You have so little time.
Be more if you carried a snake bandage.
Movement pushes venom around his body. Must move a little as possible. He looks at a skinny half-overgrown trail closer to river edges. Place he used to vanish, getting space from an uncle or some pesky cousins. Can make it so far, but could he go further? Which is shorter? Back to a house, find a telephone. Should he risk it? No. He won’t make it. Too far. And efforts wiping out any chances. Get to a vehicle track. Do what you know you must do. Before he leaves tree shade, Alan picks up four long, thin sticks.
Out here in full sun, but at least visible, if there’s anyone to see. His leg beginning to tingle, and his toes feel cold. Imagination? How quickly does anybody respond to toxins? Depends on how long since last snake’s strike, age of the thing, doesn’t it? He’s heard of dry strikes.
He unfastens his trousers and steps out of them. Lowering himself onto dusty earth track side. Then winds his pants in a clumsy bandage, tight as he can, strength vanishing, up the leg from snake bite to thigh. Fastens it with his belt, firmly. Concentrating hard. Sweat breaks out on his forehead and runs into his eyes, stinging. Takes off his shirt and spreads it over the other leg to keep late afternoon sun off his skin. His red T-Shirt will protect the upper body to some extent. Sunburn least of his problems but Alan tries to give himself the best chance.
Can’t just give up.
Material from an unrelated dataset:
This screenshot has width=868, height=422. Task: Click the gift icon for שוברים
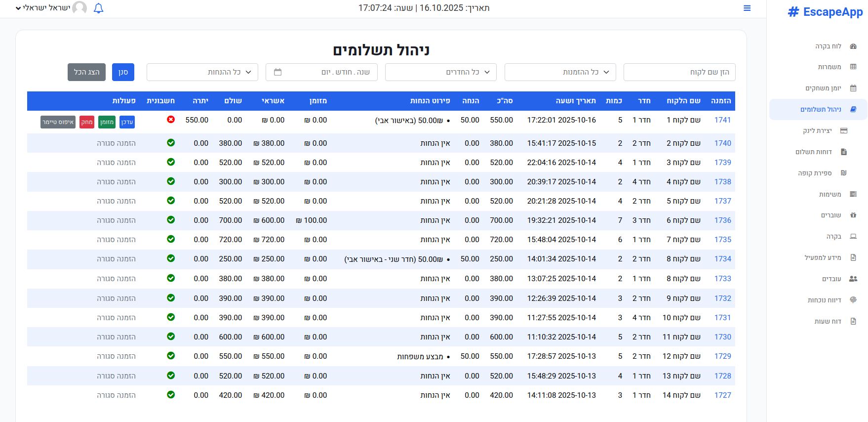[x=853, y=215]
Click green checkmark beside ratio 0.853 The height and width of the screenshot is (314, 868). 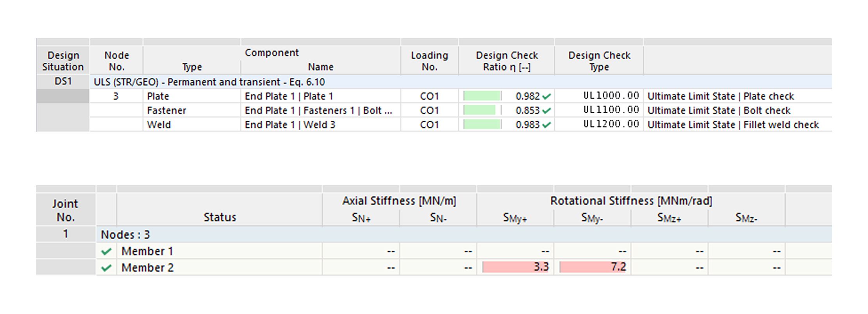point(547,111)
Seen too many of his cousins go that way.
Strung out, tired from fighting against booze, drugs, even cigarettes, until they can’t resist anymore.
Breaking up collected sticks, he lays out a word TIGER on the flat track. If anyone does happen to come along and find him, they’ll know immediately what his problem is. Or was. Wonders how long he’s got. Reactions to tiger-snake bites are highly individual.
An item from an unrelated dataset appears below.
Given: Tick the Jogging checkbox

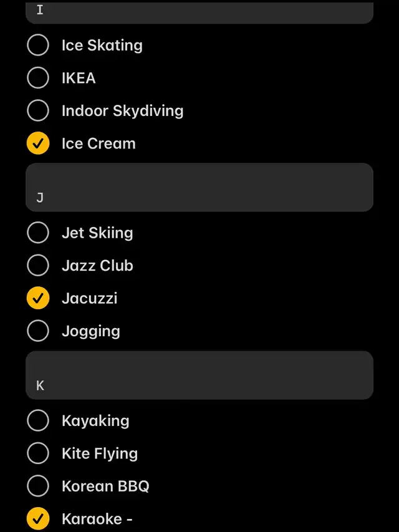Looking at the screenshot, I should pyautogui.click(x=38, y=331).
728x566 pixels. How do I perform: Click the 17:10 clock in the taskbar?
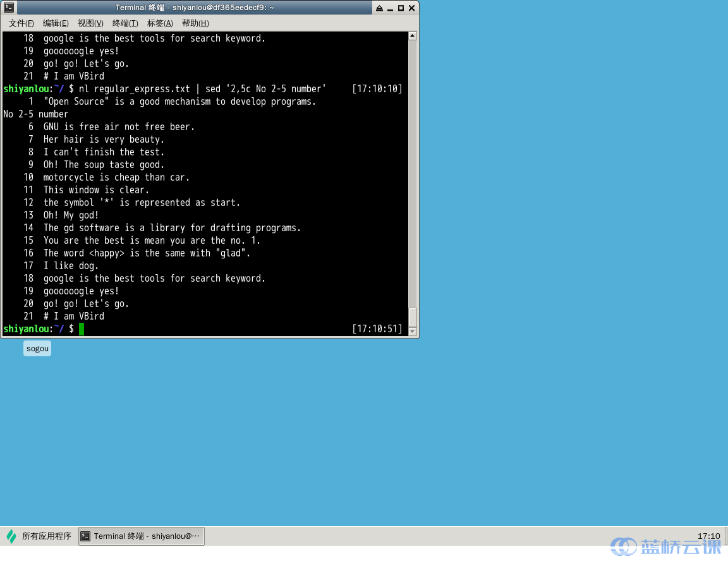pyautogui.click(x=708, y=536)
There’s an inch, no more, left in his water bottle. Why didn’t I refill from the river? He drains it and lies down, pulling his hat over his face and hearing his mother’s words from a long time ago.
If a tiger snake gets you and you can’t reach help, lie down and keep still. After four hours you’ll gradually begin to recover your strength. Or you’ll be dead. Either way, you’ll be through the worst of it.
Not funny now.
Tears prickle behind his eyelids. Is it possible to weep away poison? Waves of nausea roll over. He feels clammy and shivers a little. Stay calm, Al. Keep still. There’s a thick coil rolling and curdling of his stomach. Fear or venom?
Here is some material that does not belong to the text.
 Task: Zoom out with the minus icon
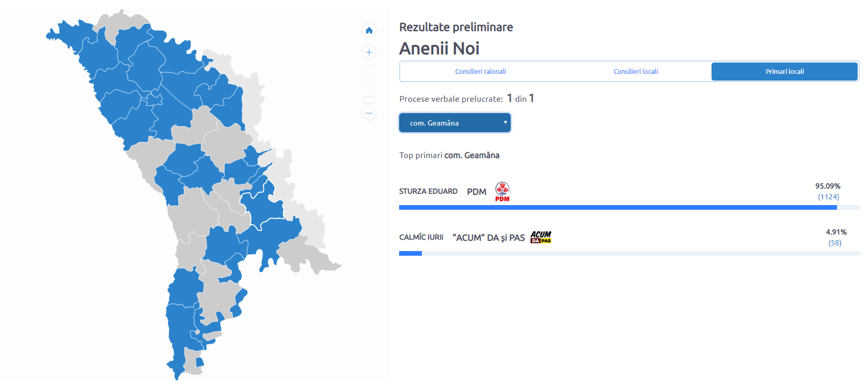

From somewhere over by riverbanks come sounds of a kookaburra’s echoing hysterics. Raising a warning, bringing help? Mum used to say, signal of coming rain. Alan detects thoughts hopeful this bird call is about celebrating eating a snake lunch.
Discovers he cannot move. Cannot even move little finger wriggles. Consciousness retreats to a pinpoint, a space of quiet astonishment in a body without boundaries.
Someone is whispering. His mum?
Don’t die, don’t let him die, oh please, don’t let him die…
Who is pleading?
Cannot open my eyes.
Over and over again, dry whispers comes, mumbled, semi-words, brushing like hot dusty breezes. Rather than bristling with Indian Ocean, long way out there before another land mass, air currents here belong to inland vast solitude. Yet grains of dust lifted into air conjure images of sticking to dark, dancing feet.
Danger. Everywhere. Never find me here. See! Nothing. Will never find me; I am part of land. I am already gone.
No, you are still separate from this place, you are not dead.
Sun moves on. Flies drone and crawl on him, can’t feel their legs, or their regurgitation, because he is not there. Roaring fills his ears; wind, dry salty oceanic, brushes unbearably over his body in a rush of whispers and faint onion scent. Singing, chanting, scraping.
When Alan comes to, he is in a hospital bed, overhead light pinches behind his eyes, turns his head to see a connection with a drip and experiences the most dreadful headache of his life.
As nausea subsides for a moment, he gropes about to locate a bedside buzzer and press it. Someone will know what happened. How he was saved, and by who? Cannot shake off sensations of his mother’s hand squeezing his fingers.